I am already very familiar with the method outlined in using the Cramer-Rao bound to find the approximate variance of a bernoulli trial.
I am interested in the same problem; however, I would like to use the following Corollary to solve this problem:
Let $X_1, \dots, X_n$ be iid $f(x \mid \theta)$, where $f(x \mid \theta)$ satisfies the conditions of the Cramer-Rao Theorem [i.e., the inequality]. Let $L$ denote the likelihood function, and $\ell$ be the corresponding loglikelihood function. If $W(\mathbf{X}) = W(X_1, \dots, X_n)$ is any unbiased estimator of $\tau(\theta)$, then $W(\mathbf{X})$ attains the Cramer-Rao Lower Bound if and only if $$a(\theta)[W(\mathbf{x})-\tau(\theta)] = \dfrac{\partial \ell}{\partial \theta}$$ for some function $a(\theta)$.

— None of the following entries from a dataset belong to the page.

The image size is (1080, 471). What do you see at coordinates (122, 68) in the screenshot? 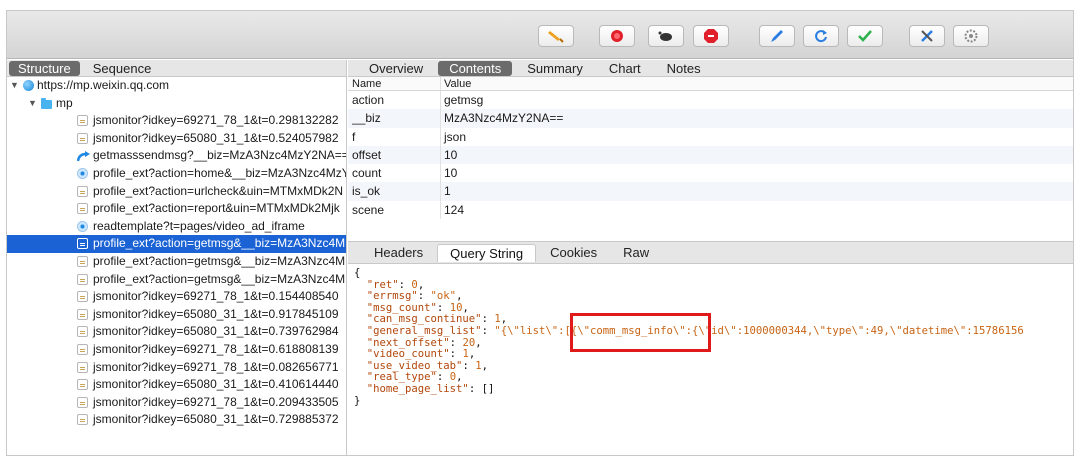
I see `tab-sequence: Sequence` at bounding box center [122, 68].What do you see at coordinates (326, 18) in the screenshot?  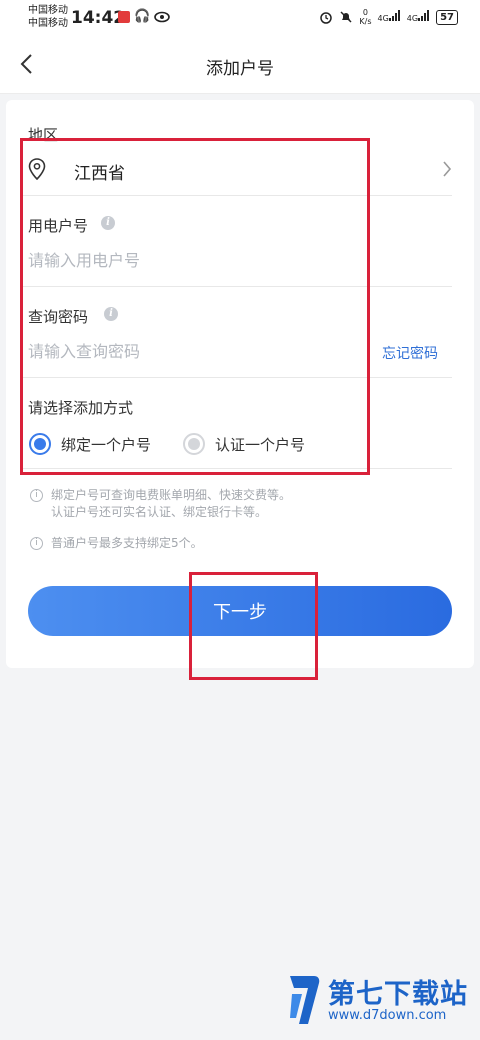 I see `alarm-icon` at bounding box center [326, 18]. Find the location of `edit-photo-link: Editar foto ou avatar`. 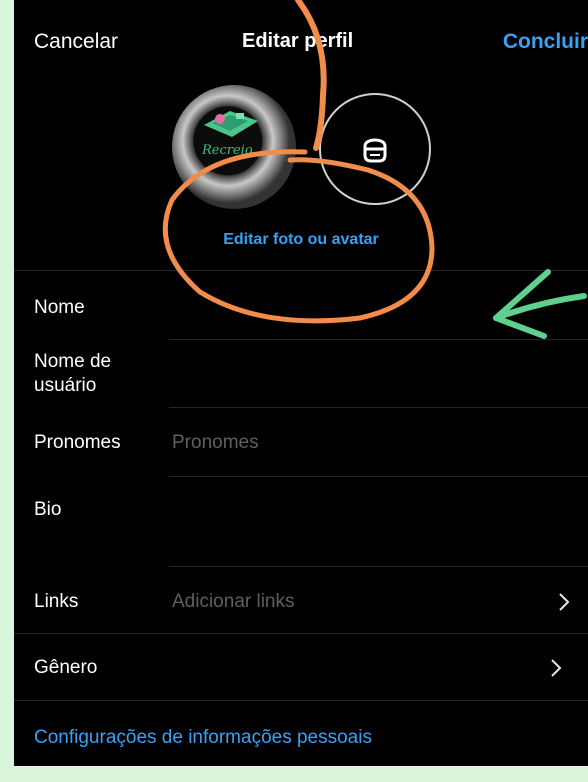

edit-photo-link: Editar foto ou avatar is located at coordinates (301, 240).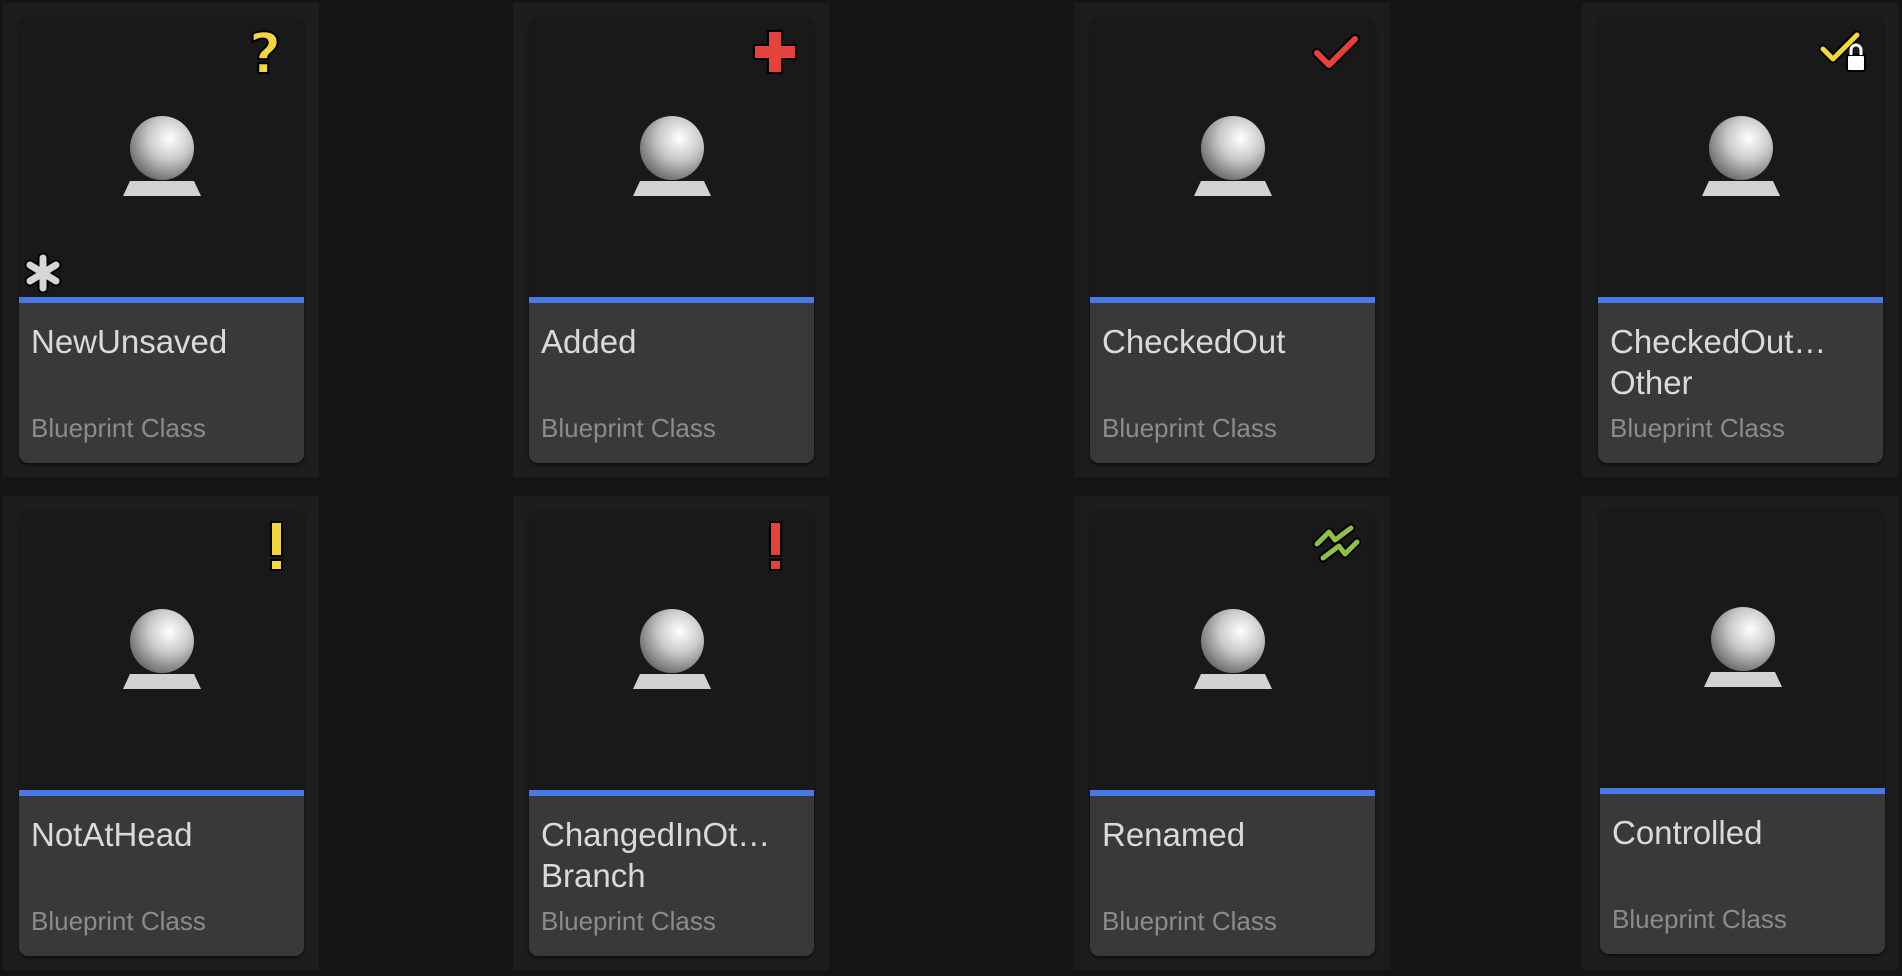 The width and height of the screenshot is (1902, 976). I want to click on asset-cell: Added Blueprint Class, so click(671, 240).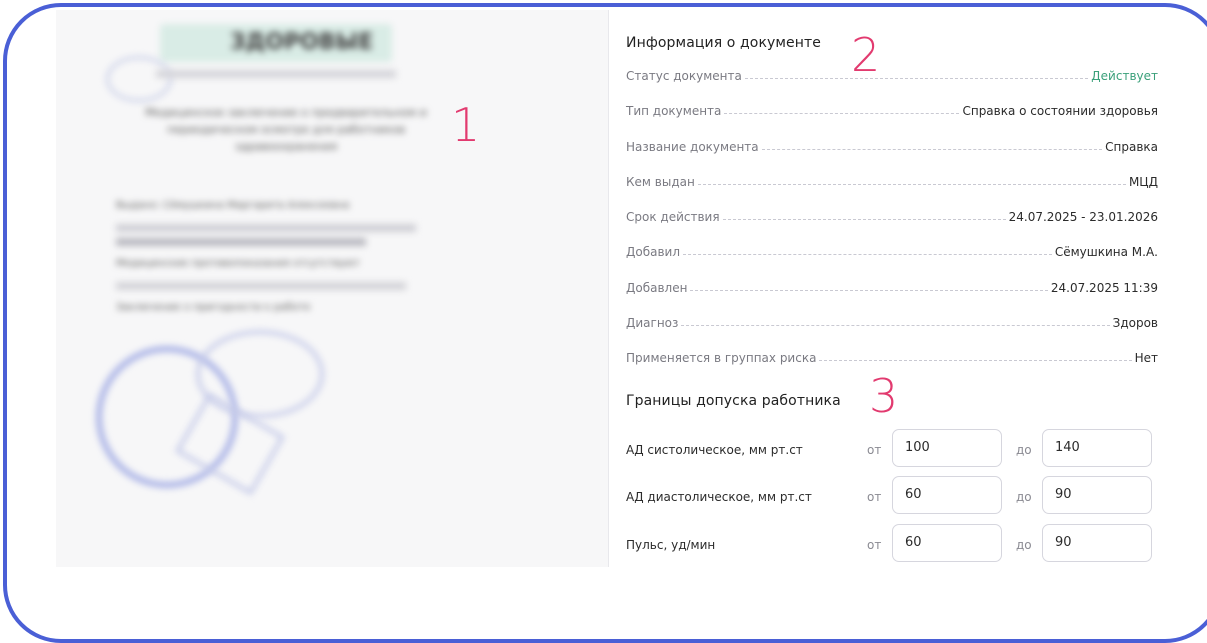  What do you see at coordinates (1135, 323) in the screenshot?
I see `info-value: Здоров` at bounding box center [1135, 323].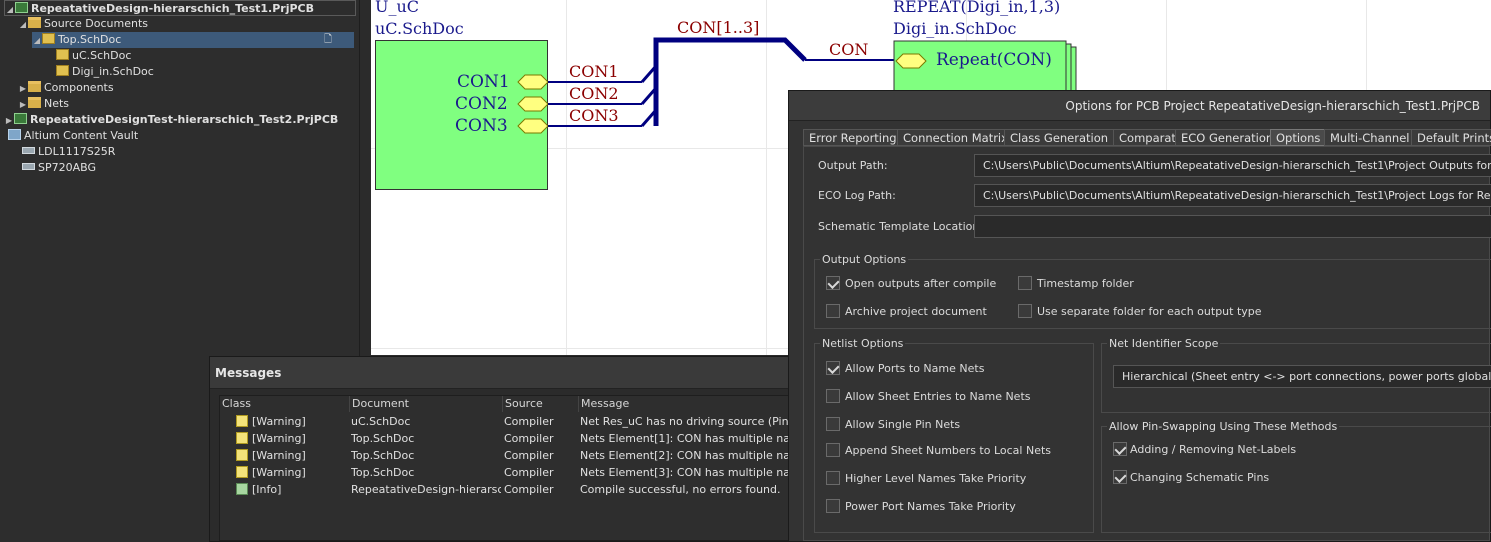  What do you see at coordinates (948, 450) in the screenshot?
I see `append-sheet-numbers-label: Append Sheet Numbers to Local Nets` at bounding box center [948, 450].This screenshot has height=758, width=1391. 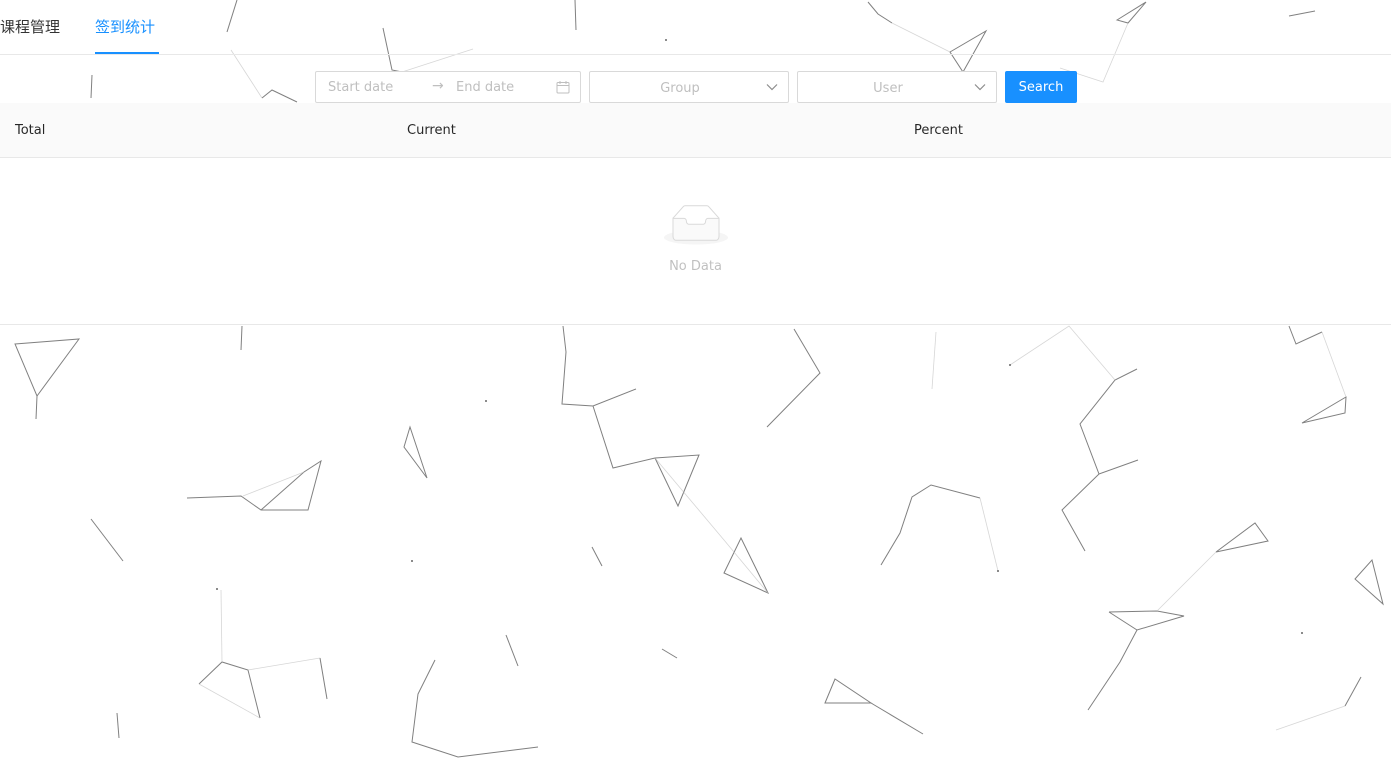 What do you see at coordinates (125, 27) in the screenshot?
I see `tab-signin-statistics: 签到统计` at bounding box center [125, 27].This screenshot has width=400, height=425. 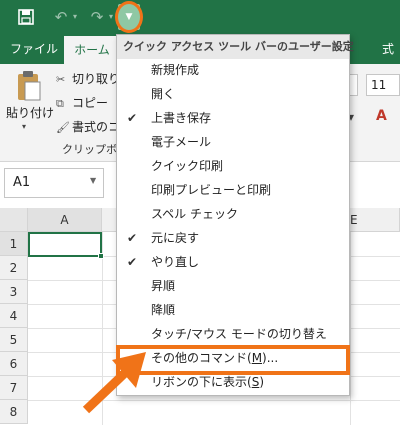 I want to click on row-header-5: 5, so click(x=14, y=340). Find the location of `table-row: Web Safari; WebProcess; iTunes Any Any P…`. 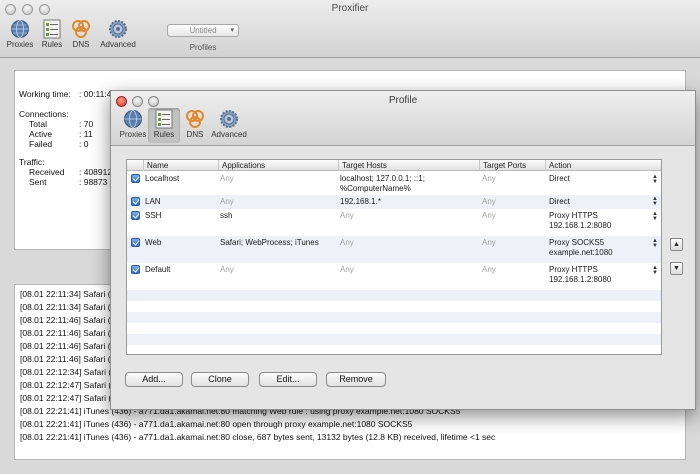

table-row: Web Safari; WebProcess; iTunes Any Any P… is located at coordinates (394, 250).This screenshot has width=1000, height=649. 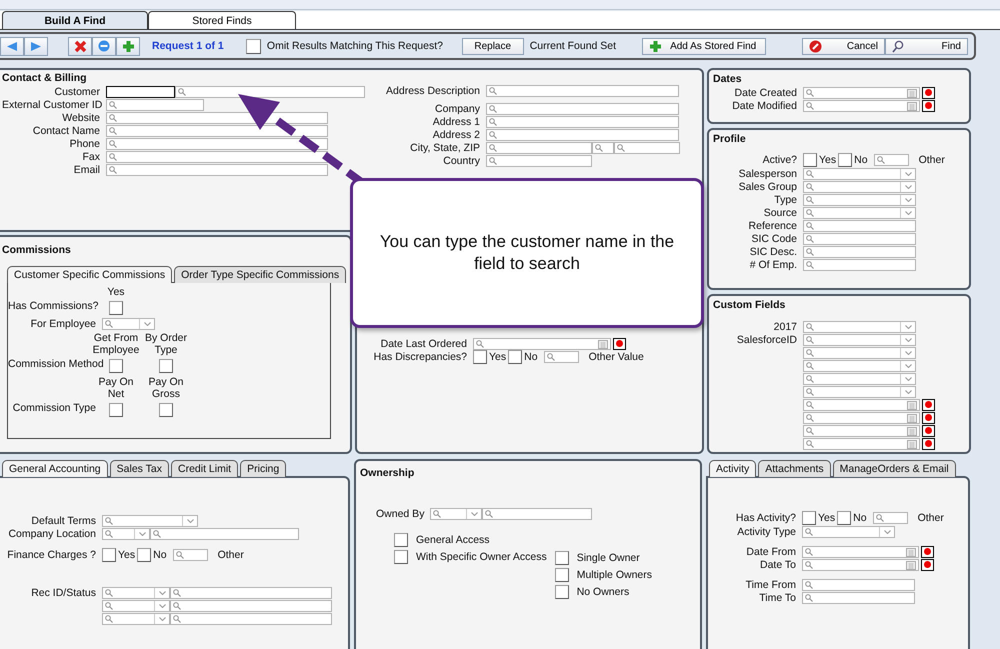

Suppose $X_1, \dots, X_n \overset{\text{iid}}{\sim} \text{Bernoulli}(p)$. We have $$L(p) = \prod_{i=1}^{n}p^{x_i}(1-p)^{1-x_i} = p^{\sum_{i=1}^{n}x_i}(1-p)^{n-\sum_{i=1}^{n}x_i}\text{.}$$ I have already shown that the MLE of $p$ is $\hat{p} = \bar{X}$, the arithmetic mean of the $X_1, \dots, X_n$, and that it is unbiased.
Using $L$, we compute the loglikelihood, $$\ell(p) = \sum_{i=1}^{n}x_i\cdot \log(p) + \left(n - \sum_{i=1}^{n}x_i\right)\log(1-p) $$ with $$\dfrac{\partial \ell}{\partial p} = \dfrac{\sum_{i=1}^{n}x_i}{p}-\dfrac{n - \sum_{i=1}^{n}x_i}{1-p}\text{.}$$ Now, I understand I'm going to need to write this in the form $$a(\theta)(\bar{X}-p) $$ but it isn't clear how to do this. We have $$\dfrac{\partial \ell}{\partial p} = \dfrac{n}{p}\left[\dfrac{\sum_{i=1}^{n}x_i}{n}-\dfrac{p(n - \sum_{i=1}^{n}x_i)}{n(1-p)}\right] = \dfrac{n}{p}\left[\bar{X}-\dfrac{p(n - \sum_{i=1}^{n}x_i)}{n(1-p)}\right]\text{,}$$ not quite what I'm looking for.